Из чувства добрососедства Аркадий отправил свою бригаду на участок Будаевым. Хозяйство преобразилось! Поставили новую баньку, да не из двух традиционных помещений, а из трёх – предбанник, моечная и парилка, с тем, чтобы сохранить пар чистым от мыла и моющих средств. Перебрали фундамент и подняли дом, поменяли крышу, переложили печку и трубу, построили новую террасу, обнесли участок новым забором – всего, что было сделано по дому и по участку Аркадьевой бригадой, и не упомнишь. Здесь, в деревенском доме, уже по-настоящему похожем на дачу, Татьяна с удовольствием проводила всё выдававшееся свободное время. Сюда же убегала «всё обдумать», когда нужно было принять важное решение… Здесь пряталась сама от себя, здесь искала помощи и совета… У каждого человека должен быть такой уголок, такая «норка», куда можно убежать, затаиться, чтобы собраться с мыслями, отдохнуть душой и телом. Как ни менялась её жизнь, как ни сменялись одни заботы другими, казалось, здесь всё остаётся неизменным…

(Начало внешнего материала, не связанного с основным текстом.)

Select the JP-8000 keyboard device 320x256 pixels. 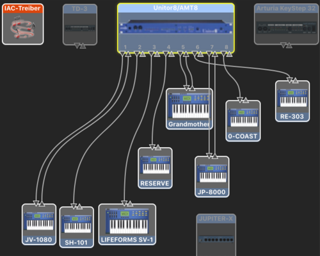[212, 177]
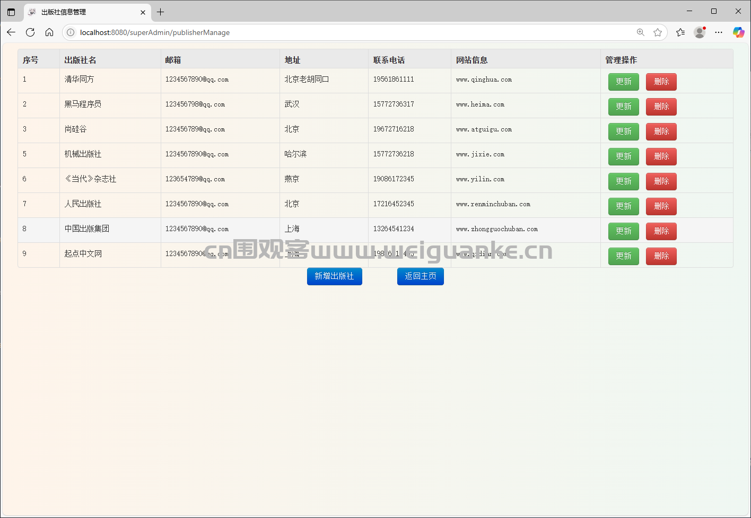Launch Copilot from the toolbar
This screenshot has height=518, width=751.
(738, 32)
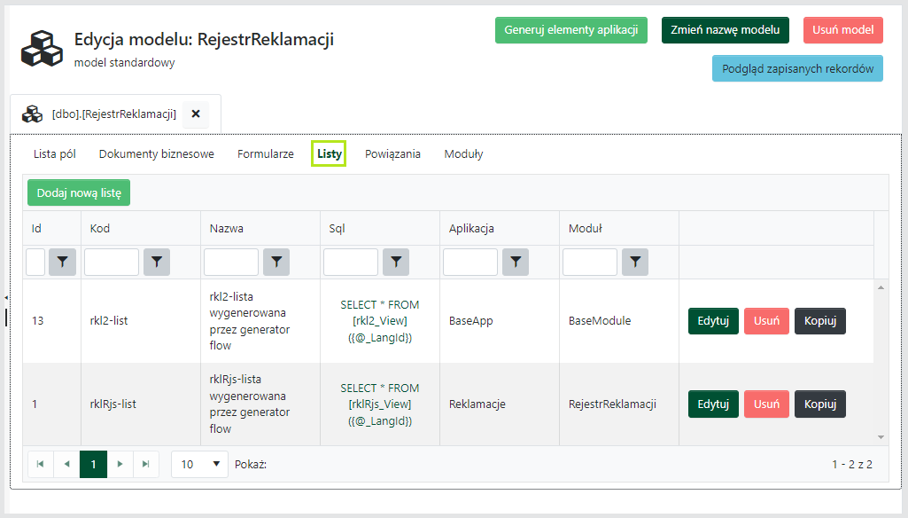This screenshot has width=908, height=518.
Task: Close the [dbo].[RejestrReklamacji] tab
Action: 195,113
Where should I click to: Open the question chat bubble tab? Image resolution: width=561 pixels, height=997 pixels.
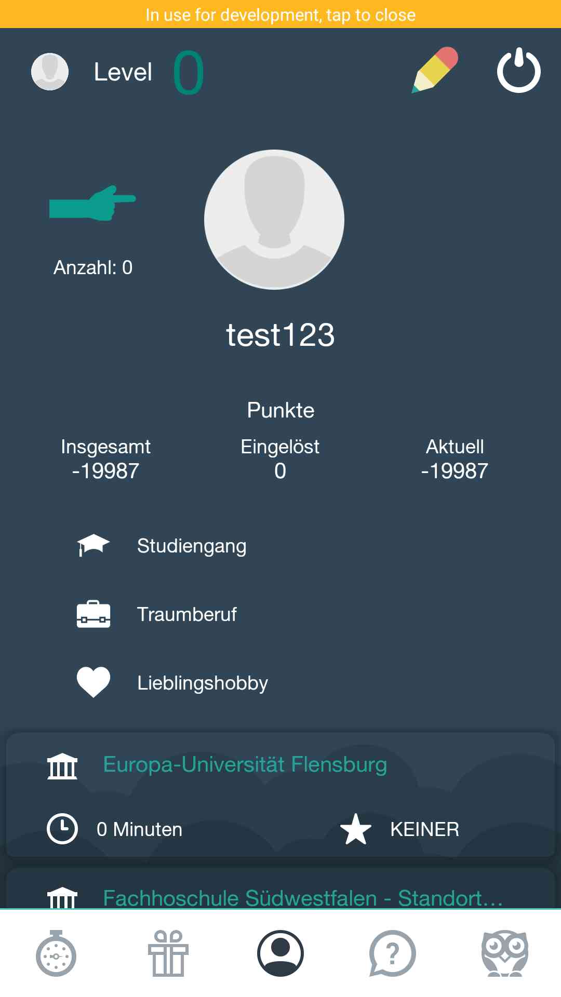[x=393, y=954]
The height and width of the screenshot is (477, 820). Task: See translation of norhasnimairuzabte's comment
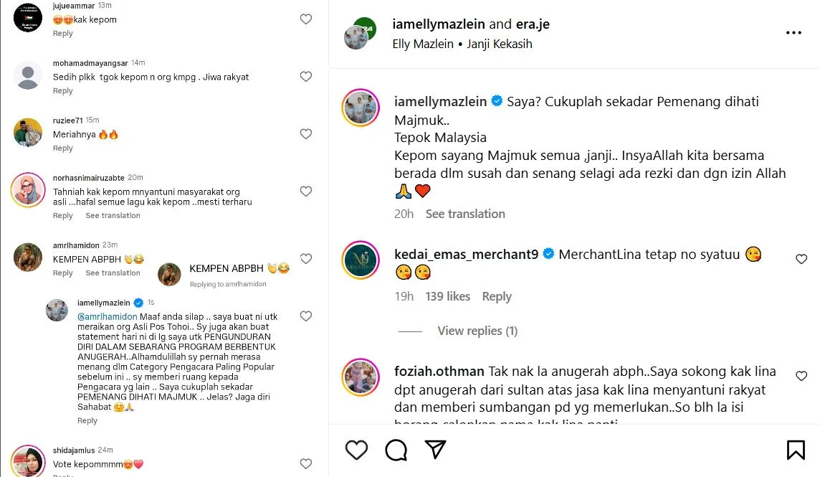click(113, 216)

…Спустя годы она пересматривала деревенские фотографии и радовалась, и благодарила юную себя за то, что сфотографировала всё это: гроздь калины под забором; крапиву у облупившегося ящика с газовыми баллонами, замок от которого насквозь проржавел, а ключ – давно утрачен; осевшую кладку с раскрошившейся белёсой глиной; лопнувшие от спелости вишни, валяющиеся в траве, и ос над ними; рыжие настурции и бордовые флоксы. Такая нежность, такая полюбленность льётся из каждого кадра: камень, нагретый на солнце; перевёрнутые вымытые банки на штакетнике; тряпка сюзюлёвого цвета, некогда бывшая маминой юбкой, держась за которую Таня училась ходить; алюминиевый ковшик в двадцатилитровом молочном бидоне с родниковой водой; колобашка для воды, у которой нерадивый соседский работник Ванька оторвал ручку при поднятии канистры из родника, в чём не признаётся. Вот они, старухи – баба Валя, баба Надя, баба Маруся – нарядные, плоть от плоти этой земли и ещё не лёгшие в эту же землю. Вот коровы – все одной масти, тёмно-коричневые, почти чёрные, с белыми мордами. Вот просто дорожная пыль, не прибитая грибным дождём только потому, что её укрыли лопухи размером с человеческий рост. Если бы Таня стала писательницей или художницей, она бы запечатлела всё это – и дождь, и пыль, и лопухи – в каком-нибудь бессмертном произведении. А пока она бережно хранила их – нет, даже не в памяти, а на уровне ощущений – в своём сердце.
II
Милое, дорогое, незабвенное детство! Отчего оно, это навеки ушедшее, невозвратное время, отчего оно кажется светлее, праздничнее и богаче, чем было на самом деле?